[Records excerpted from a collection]
____________

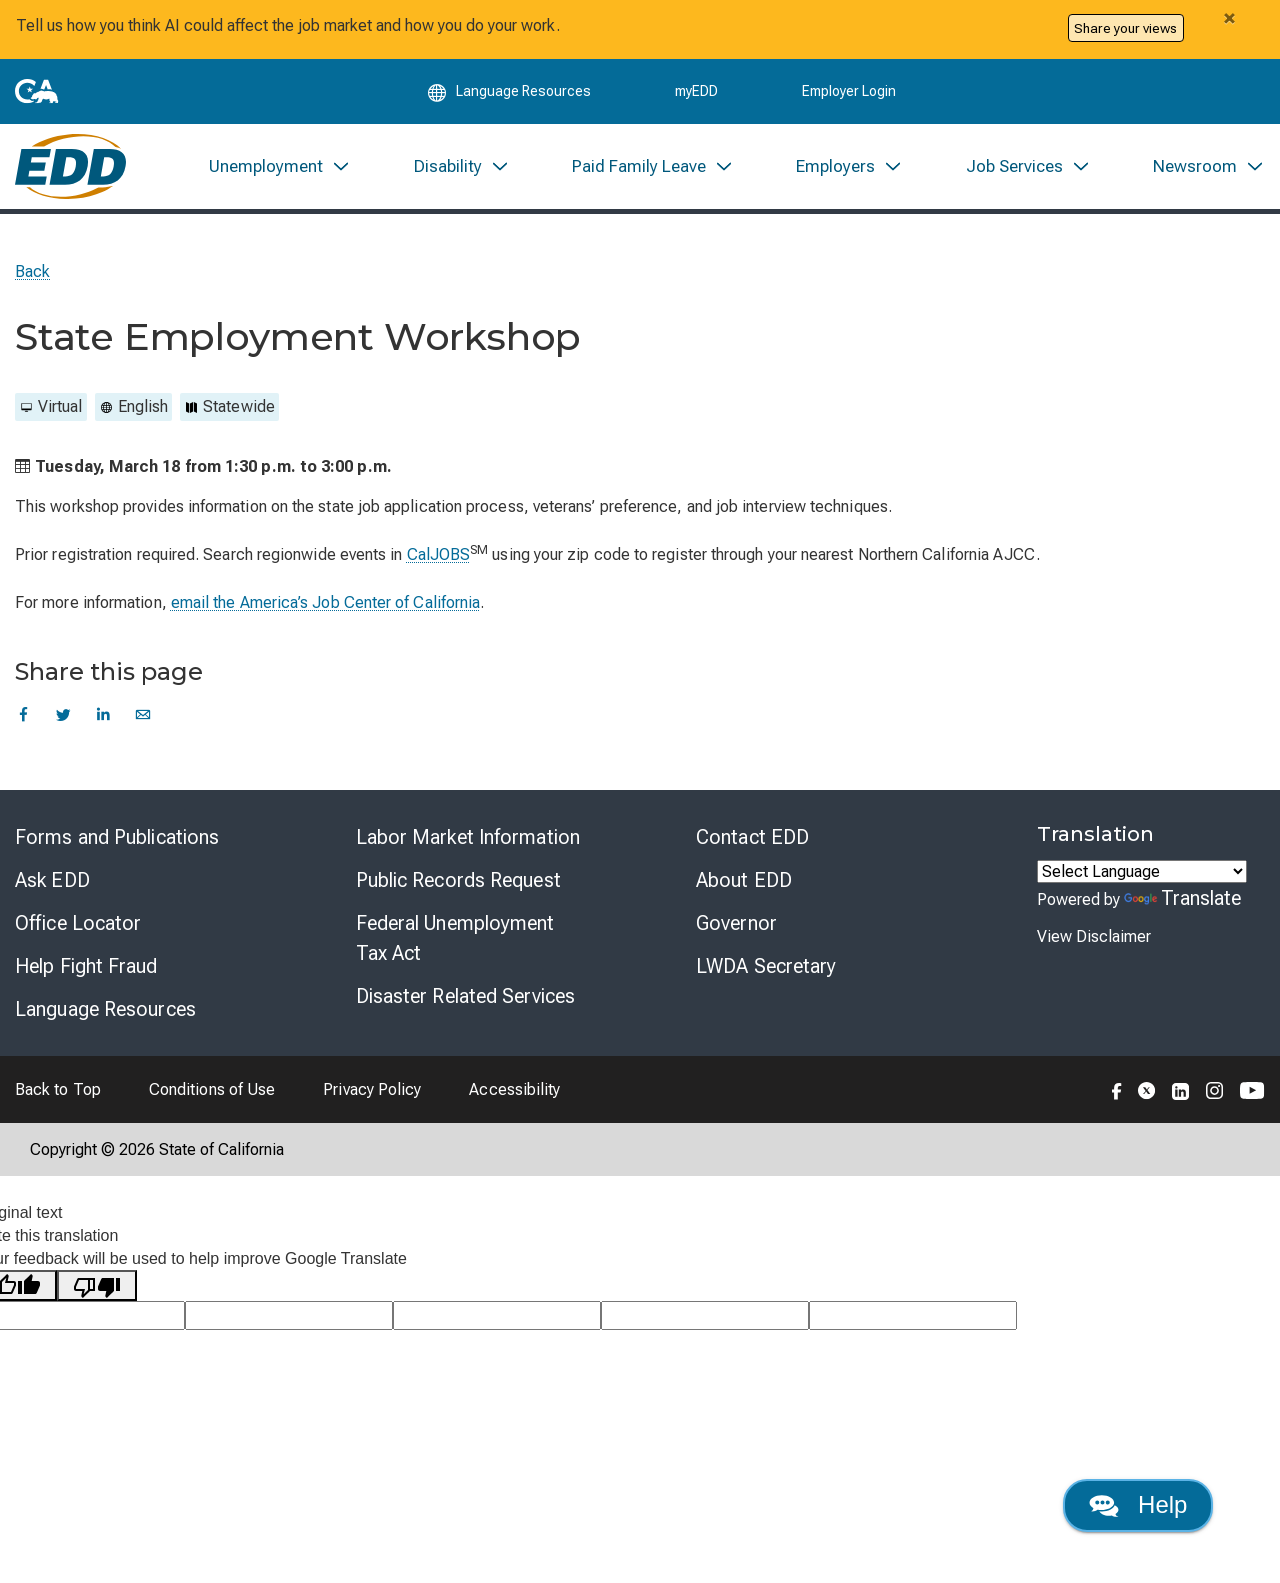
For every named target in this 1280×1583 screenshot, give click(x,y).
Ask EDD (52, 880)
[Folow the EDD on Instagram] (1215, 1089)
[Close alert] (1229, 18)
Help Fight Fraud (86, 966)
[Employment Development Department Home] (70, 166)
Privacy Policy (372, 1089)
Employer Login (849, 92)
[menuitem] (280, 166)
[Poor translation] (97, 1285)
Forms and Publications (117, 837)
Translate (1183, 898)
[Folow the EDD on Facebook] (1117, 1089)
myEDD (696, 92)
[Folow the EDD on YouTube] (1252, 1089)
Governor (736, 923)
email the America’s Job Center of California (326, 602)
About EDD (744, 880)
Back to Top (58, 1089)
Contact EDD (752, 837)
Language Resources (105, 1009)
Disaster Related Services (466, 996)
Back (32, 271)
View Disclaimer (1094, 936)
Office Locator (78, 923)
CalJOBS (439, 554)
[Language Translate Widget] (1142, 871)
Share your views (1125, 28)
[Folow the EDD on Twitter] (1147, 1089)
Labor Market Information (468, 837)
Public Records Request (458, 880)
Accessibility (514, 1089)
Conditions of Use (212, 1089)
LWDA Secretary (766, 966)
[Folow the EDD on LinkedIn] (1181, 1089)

____________

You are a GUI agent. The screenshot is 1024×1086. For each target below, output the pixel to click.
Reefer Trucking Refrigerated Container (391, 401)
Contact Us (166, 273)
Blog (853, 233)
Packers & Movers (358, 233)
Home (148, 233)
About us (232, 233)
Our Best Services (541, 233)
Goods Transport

____________

> Exercise brief: Please copy the lines from the line with "For every named" to the line with "[Folow the EDD on LinkedIn] (1181, 1089)", keeping each one unchanged.

> Exercise solution:
For every named target in this 1280×1583 screenshot, give click(x,y).
Ask EDD (52, 880)
[Folow the EDD on Instagram] (1215, 1089)
[Close alert] (1229, 18)
Help Fight Fraud (86, 966)
[Employment Development Department Home] (70, 166)
Privacy Policy (372, 1089)
Employer Login (849, 92)
[menuitem] (280, 166)
[Poor translation] (97, 1285)
Forms and Publications (117, 837)
Translate (1183, 898)
[Folow the EDD on Facebook] (1117, 1089)
myEDD (696, 92)
[Folow the EDD on YouTube] (1252, 1089)
Governor (736, 923)
email the America’s Job Center of California (326, 602)
About EDD (744, 880)
Back to Top (58, 1089)
Contact EDD (752, 837)
Language Resources (105, 1009)
Disaster Related Services (466, 996)
Back (32, 271)
View Disclaimer (1094, 936)
Office Locator (78, 923)
CalJOBS (439, 554)
[Language Translate Widget] (1142, 871)
Share your views (1125, 28)
[Folow the EDD on Twitter] (1147, 1089)
Labor Market Information (468, 837)
Public Records Request (458, 880)
Accessibility (514, 1089)
Conditions of Use (212, 1089)
LWDA Secretary (766, 966)
[Folow the EDD on LinkedIn] (1181, 1089)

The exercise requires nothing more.